Using the records below, give again exactly the lines from the line that contains "Hide the textBlock element via its eye icon" through the line that contains "Viewport: 1345px width, 869px height.", both ends included, and only those.

[[ The data, beginning ]]

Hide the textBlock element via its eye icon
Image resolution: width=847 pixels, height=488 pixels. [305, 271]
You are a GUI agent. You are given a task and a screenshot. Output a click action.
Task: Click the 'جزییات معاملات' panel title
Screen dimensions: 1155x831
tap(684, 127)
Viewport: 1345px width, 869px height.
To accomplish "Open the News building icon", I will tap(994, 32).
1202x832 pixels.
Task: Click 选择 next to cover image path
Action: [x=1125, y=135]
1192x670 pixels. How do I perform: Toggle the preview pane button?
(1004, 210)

[[ The data, end ]]
[[ The data, beginning ]]

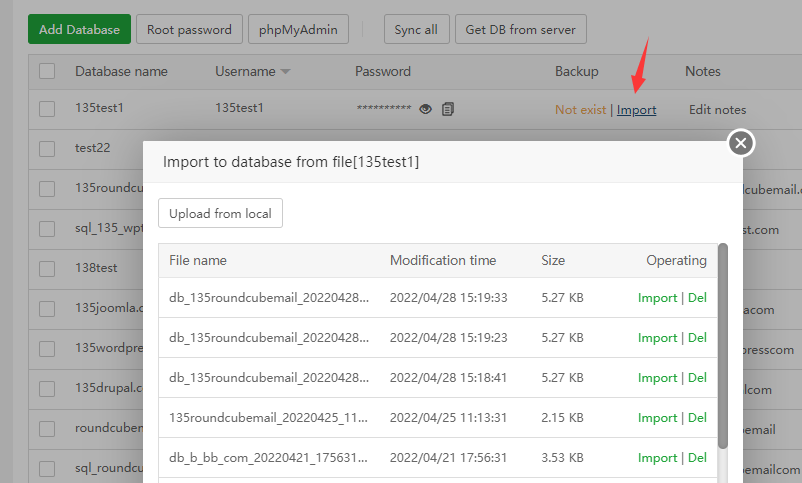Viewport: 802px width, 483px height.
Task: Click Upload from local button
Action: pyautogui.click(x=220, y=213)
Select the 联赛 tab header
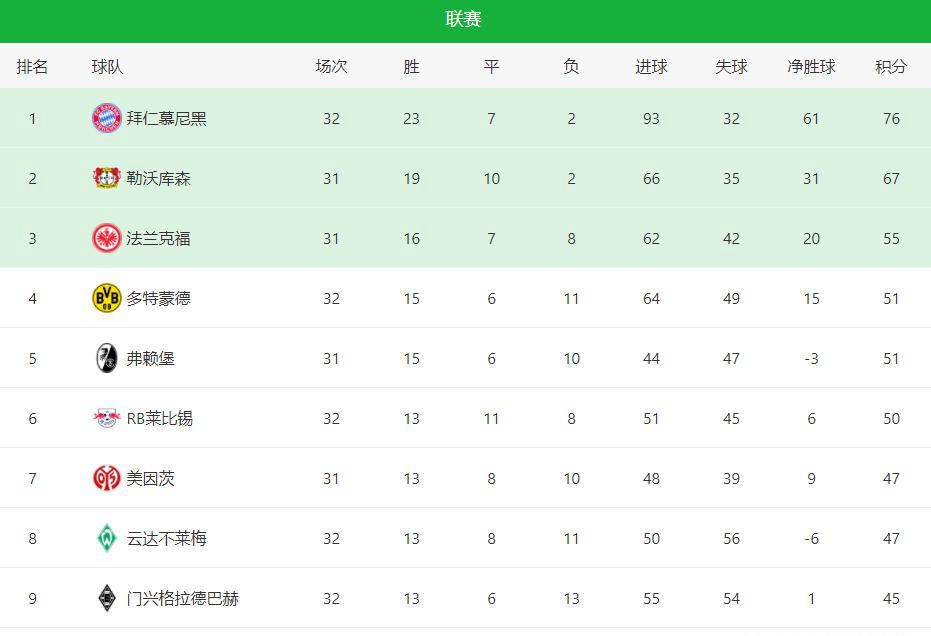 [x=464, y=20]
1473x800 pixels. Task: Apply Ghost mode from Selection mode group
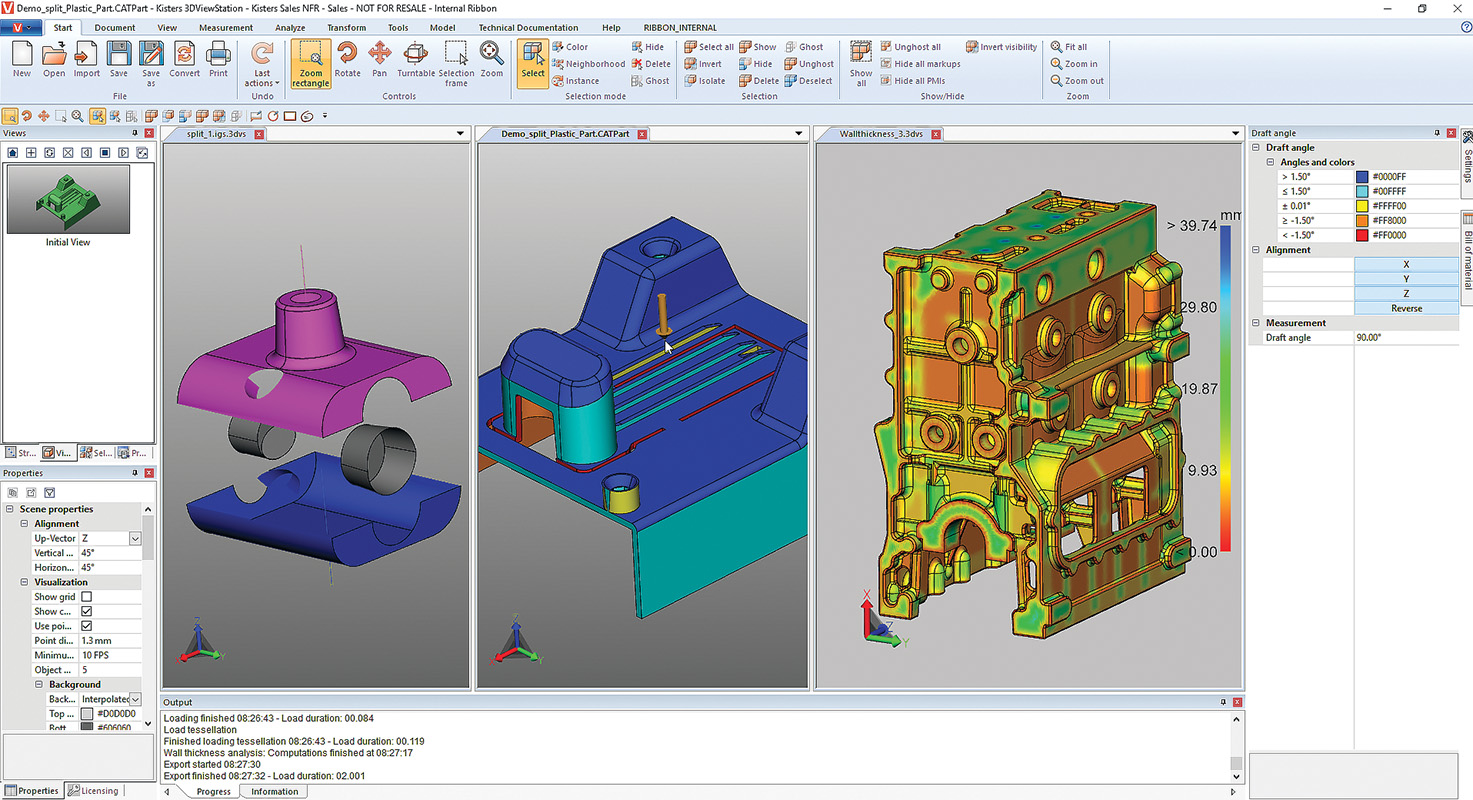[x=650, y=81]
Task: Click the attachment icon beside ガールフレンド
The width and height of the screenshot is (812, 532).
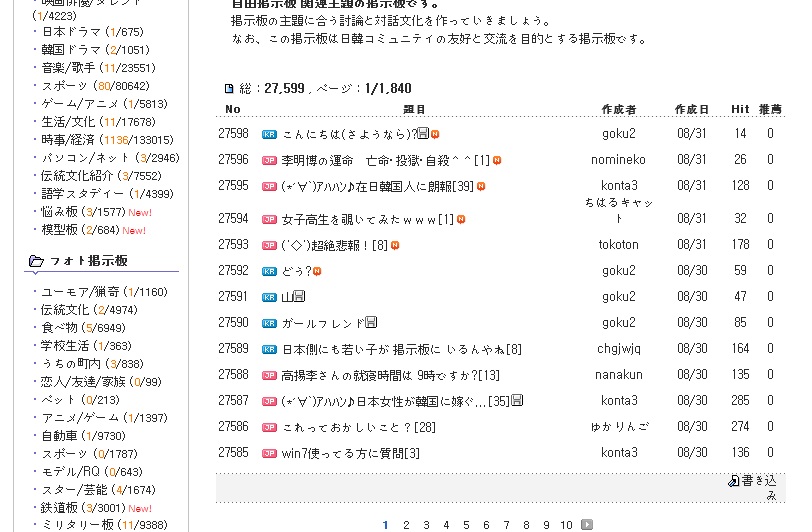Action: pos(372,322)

[[ The data, end ]]

Answer to the problem -
Hide the textBlock element via its eye icon
Image resolution: width=847 pixels, height=488 pixels. [305, 271]
You are a GUI agent. You are given a task and a screenshot. Output a click action.
Task: Click the 'جزییات معاملات' panel title
Screen dimensions: 1155x831
tap(684, 127)
Viewport: 1345px width, 869px height.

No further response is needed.